GreenSky Credit founder David Zalik first had the idea for the company when he was running an e-consultancy firm that worked with some of the biggest players in the home improvement business. He saw that a great deal of business was being lost when customers who had little experience estimating costs ended up severely underestimating the final costs of their home improvement projects. Zalik saw a huge opportunity for anyone who could step in with the liquidity that these often-prime borrowers needed to complete their projects.
A good idea always has a wide market
The idea of effectively providing bridge financing for retail-level customers caught on like wildfire. GreenSky Credit proved it had a viable model within its first few years of business. Due to the prime-borrower status of the vast majority of its customers, it was able to partner with some of the biggest and most trusted lenders in the country, including Region’s Bank, Sun Trust and Fifth-Third Bancorp. And these lenders were willing to go the extra distance, loaning up to six-figure amounts to GreenSky customers at the point of sale and on an instantaneous basis. Nothing like it had ever existed in retail finance before.

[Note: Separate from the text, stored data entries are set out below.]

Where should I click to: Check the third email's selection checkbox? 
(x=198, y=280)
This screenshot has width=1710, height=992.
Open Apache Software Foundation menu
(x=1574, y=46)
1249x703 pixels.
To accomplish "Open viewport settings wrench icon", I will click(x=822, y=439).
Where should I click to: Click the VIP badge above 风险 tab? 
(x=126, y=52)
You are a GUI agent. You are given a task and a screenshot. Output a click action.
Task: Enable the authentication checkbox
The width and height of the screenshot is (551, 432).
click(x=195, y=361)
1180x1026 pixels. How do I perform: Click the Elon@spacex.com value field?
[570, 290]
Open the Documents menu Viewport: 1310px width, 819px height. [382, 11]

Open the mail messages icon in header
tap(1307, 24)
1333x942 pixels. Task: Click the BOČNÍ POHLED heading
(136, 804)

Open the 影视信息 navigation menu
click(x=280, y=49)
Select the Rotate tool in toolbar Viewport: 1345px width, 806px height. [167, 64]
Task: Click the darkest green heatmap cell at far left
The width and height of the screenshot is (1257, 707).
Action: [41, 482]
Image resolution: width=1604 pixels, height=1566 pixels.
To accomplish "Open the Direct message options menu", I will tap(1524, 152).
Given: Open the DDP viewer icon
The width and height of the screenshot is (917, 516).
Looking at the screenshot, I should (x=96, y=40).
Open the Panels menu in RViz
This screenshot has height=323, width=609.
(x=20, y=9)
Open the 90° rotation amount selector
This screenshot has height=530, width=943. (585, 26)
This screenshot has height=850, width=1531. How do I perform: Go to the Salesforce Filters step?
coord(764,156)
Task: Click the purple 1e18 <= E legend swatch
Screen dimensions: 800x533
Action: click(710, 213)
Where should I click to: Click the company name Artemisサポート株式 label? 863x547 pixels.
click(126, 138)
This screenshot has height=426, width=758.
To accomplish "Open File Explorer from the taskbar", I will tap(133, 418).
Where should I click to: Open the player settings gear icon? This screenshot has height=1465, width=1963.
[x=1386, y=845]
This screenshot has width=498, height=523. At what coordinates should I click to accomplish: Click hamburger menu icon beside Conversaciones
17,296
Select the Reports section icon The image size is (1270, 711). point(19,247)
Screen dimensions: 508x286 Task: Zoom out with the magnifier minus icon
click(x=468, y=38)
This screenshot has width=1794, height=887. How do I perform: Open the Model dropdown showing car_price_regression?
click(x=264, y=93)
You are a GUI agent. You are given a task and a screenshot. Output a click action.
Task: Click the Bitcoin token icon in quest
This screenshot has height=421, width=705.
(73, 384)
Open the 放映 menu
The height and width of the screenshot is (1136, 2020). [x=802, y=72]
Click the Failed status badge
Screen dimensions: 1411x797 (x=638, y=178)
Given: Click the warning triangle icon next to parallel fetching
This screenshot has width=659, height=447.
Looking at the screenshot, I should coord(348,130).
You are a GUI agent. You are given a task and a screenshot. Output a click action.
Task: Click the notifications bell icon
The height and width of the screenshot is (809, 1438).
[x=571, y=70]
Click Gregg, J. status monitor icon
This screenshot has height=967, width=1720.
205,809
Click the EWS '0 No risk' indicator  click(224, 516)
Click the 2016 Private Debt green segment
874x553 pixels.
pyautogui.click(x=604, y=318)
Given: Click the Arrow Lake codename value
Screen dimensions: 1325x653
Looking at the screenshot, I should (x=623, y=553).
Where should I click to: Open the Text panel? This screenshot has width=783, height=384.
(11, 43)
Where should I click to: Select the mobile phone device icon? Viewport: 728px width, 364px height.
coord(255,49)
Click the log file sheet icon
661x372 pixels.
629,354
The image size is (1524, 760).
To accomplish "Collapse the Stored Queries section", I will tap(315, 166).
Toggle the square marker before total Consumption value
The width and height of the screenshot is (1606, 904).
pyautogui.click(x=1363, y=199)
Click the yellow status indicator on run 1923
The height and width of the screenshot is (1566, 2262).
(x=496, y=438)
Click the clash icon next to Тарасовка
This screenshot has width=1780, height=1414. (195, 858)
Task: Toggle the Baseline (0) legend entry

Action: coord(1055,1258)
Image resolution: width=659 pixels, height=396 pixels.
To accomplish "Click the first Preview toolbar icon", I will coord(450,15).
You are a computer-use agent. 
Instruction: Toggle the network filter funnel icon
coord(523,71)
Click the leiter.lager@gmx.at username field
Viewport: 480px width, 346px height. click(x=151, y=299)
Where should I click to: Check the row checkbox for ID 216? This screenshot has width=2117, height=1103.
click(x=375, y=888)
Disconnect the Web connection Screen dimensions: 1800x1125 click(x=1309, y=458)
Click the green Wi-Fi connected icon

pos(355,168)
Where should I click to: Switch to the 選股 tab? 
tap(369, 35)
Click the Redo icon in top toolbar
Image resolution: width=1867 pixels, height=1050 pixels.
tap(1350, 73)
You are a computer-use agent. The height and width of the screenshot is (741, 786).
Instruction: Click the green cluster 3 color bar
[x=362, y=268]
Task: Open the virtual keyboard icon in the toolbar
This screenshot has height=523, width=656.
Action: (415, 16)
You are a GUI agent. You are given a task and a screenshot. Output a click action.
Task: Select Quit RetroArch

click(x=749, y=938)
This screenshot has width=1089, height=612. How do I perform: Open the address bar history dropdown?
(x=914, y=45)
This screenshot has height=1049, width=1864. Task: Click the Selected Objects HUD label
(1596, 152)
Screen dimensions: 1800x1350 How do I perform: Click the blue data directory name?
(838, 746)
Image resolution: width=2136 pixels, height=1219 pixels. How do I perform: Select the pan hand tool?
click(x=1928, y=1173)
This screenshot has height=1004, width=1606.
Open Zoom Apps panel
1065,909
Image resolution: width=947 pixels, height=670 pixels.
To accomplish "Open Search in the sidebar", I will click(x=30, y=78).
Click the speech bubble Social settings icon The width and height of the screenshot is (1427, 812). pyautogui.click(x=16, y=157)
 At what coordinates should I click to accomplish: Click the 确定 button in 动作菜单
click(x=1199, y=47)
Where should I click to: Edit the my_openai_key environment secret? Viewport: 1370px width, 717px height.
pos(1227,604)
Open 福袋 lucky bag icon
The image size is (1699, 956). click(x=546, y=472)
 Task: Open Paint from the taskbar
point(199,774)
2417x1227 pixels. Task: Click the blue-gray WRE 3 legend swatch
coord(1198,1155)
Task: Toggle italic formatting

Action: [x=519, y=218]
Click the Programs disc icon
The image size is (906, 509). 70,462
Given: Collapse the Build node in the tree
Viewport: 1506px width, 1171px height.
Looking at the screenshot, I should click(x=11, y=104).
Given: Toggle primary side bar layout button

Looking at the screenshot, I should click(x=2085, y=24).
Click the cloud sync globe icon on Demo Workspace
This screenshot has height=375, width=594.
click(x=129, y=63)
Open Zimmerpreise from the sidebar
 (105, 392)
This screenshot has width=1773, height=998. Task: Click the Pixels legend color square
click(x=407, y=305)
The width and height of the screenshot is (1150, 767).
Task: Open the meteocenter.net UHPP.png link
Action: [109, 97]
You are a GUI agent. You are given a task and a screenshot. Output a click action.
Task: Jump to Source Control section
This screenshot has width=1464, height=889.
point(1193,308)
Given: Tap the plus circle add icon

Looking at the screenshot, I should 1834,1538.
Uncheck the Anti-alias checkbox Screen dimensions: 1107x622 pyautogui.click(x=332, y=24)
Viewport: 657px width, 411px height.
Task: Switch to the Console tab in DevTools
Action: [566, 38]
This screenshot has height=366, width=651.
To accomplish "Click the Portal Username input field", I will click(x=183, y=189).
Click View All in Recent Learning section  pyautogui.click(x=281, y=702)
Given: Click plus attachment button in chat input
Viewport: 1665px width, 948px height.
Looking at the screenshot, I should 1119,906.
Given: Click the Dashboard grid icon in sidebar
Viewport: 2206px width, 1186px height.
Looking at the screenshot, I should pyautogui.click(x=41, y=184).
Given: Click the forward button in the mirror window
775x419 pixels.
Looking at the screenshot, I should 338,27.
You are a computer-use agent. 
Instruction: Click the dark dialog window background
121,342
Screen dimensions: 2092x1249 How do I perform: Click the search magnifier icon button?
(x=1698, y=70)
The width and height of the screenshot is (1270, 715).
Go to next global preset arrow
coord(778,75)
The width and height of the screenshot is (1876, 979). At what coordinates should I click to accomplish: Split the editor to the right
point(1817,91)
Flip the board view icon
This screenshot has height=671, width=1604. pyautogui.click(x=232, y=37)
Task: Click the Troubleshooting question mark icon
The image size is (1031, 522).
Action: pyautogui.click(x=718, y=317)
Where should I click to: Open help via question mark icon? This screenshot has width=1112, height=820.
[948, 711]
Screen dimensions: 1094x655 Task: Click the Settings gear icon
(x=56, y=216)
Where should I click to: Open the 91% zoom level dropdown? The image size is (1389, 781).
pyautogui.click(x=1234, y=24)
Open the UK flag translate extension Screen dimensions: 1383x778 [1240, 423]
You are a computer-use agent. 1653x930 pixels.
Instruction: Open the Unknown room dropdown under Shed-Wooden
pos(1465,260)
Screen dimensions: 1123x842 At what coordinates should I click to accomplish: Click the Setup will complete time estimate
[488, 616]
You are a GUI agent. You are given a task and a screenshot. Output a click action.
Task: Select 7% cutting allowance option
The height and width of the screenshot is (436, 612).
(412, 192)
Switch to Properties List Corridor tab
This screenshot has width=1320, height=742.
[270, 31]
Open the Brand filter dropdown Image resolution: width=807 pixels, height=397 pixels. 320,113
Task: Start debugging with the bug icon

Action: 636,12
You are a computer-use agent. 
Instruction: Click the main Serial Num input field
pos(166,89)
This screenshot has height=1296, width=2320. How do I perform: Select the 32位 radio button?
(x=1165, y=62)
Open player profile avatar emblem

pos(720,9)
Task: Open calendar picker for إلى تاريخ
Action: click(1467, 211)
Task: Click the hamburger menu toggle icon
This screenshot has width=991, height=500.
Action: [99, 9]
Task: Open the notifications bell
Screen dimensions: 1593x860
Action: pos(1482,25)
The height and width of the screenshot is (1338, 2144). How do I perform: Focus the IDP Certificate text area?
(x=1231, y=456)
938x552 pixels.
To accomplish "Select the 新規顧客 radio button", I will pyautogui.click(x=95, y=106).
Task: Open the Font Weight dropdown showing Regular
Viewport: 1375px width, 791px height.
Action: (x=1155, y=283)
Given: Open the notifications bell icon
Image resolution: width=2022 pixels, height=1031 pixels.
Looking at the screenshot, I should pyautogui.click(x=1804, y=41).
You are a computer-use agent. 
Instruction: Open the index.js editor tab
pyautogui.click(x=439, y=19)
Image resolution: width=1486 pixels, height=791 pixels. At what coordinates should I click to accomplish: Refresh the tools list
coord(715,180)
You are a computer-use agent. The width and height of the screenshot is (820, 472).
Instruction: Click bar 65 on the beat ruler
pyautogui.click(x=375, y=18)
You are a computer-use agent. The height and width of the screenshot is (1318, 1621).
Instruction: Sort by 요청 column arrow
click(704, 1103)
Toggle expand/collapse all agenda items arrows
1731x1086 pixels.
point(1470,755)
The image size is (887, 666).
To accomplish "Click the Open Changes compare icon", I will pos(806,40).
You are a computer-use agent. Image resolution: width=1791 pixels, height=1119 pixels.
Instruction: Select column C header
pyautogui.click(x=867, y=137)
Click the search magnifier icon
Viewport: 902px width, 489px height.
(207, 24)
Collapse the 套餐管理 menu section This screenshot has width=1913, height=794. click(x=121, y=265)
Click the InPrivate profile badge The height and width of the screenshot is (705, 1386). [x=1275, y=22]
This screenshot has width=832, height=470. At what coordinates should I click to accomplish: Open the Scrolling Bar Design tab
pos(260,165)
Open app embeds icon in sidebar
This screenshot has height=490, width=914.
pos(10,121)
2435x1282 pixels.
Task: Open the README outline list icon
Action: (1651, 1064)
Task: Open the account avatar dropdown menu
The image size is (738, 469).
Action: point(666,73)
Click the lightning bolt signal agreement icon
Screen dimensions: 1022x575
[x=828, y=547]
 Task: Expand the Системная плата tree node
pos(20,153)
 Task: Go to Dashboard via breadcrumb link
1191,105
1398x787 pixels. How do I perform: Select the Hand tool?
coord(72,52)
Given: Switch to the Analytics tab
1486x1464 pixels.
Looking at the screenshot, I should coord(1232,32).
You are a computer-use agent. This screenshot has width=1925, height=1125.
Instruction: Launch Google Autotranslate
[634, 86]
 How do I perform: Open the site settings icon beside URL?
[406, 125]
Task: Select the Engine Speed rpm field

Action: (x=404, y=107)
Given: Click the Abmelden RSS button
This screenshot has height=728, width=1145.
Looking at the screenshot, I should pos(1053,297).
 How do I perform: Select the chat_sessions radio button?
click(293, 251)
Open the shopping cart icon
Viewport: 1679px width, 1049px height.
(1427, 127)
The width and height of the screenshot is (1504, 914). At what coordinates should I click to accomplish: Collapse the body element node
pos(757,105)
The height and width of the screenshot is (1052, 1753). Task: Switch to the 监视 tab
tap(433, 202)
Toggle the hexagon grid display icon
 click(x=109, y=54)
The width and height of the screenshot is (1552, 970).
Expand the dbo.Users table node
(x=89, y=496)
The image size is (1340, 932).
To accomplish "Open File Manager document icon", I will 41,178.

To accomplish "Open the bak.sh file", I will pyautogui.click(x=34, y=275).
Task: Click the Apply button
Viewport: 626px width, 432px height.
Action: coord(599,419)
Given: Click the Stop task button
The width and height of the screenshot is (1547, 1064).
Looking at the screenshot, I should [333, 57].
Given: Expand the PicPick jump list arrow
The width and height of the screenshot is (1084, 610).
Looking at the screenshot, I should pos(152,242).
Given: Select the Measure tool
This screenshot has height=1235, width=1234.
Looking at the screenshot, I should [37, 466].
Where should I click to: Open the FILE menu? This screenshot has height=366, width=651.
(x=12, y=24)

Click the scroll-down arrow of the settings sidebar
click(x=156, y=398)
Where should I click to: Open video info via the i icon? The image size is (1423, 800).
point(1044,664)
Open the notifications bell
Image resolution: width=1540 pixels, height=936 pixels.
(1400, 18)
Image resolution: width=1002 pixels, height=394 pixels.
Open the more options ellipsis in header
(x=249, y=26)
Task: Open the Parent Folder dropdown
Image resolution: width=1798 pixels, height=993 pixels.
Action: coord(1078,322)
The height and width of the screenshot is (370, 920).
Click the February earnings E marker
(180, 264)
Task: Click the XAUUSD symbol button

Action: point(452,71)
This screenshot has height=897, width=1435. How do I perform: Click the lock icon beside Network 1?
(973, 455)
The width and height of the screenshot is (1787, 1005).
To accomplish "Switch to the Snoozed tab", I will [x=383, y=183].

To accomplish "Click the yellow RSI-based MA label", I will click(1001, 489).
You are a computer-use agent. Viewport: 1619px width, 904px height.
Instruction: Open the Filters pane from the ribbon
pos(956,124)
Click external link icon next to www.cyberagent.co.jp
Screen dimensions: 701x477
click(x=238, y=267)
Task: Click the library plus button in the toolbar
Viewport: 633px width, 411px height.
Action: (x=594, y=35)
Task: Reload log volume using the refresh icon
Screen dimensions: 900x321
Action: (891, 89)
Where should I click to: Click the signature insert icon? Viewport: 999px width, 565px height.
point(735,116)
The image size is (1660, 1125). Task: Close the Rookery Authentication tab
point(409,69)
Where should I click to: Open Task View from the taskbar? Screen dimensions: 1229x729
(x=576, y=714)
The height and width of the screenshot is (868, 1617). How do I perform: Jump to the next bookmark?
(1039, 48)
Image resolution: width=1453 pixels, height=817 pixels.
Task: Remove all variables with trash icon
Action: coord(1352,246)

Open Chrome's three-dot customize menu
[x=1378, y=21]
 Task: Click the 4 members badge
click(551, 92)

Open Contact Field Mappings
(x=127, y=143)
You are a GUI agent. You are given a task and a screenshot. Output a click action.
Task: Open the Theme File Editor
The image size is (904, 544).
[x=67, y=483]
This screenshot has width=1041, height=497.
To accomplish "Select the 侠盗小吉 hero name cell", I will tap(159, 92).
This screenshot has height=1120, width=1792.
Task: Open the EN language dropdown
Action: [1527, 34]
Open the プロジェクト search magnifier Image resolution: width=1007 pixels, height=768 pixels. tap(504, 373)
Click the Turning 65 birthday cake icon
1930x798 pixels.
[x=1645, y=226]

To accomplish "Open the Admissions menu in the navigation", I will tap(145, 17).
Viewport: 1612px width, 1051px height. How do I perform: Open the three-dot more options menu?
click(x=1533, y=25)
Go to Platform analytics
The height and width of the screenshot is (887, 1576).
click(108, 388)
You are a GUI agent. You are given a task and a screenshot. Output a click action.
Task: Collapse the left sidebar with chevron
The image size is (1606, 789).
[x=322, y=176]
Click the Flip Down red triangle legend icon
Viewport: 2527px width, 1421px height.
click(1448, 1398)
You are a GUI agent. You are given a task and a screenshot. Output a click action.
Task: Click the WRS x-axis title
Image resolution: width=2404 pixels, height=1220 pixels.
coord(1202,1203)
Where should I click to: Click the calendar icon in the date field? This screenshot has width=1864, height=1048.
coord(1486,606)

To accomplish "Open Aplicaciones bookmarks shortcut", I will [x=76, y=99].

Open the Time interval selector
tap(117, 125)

This idea quickly proved to be easily implemented across other industries. Today, the firm has more than 17,000 retail partners, including operations in industries as diverse as dentists’ offices and plastic surgery practices. While the company has significantly diversified its business, the core concept remains the same; GreenSky finds deals where everyone walks away a winner and where the borrowers rank towards the top of the credit ratings, and then the company extends loans on terms that are almost too good to be true. The model works because, at the end of the day, everyone walks away a winner.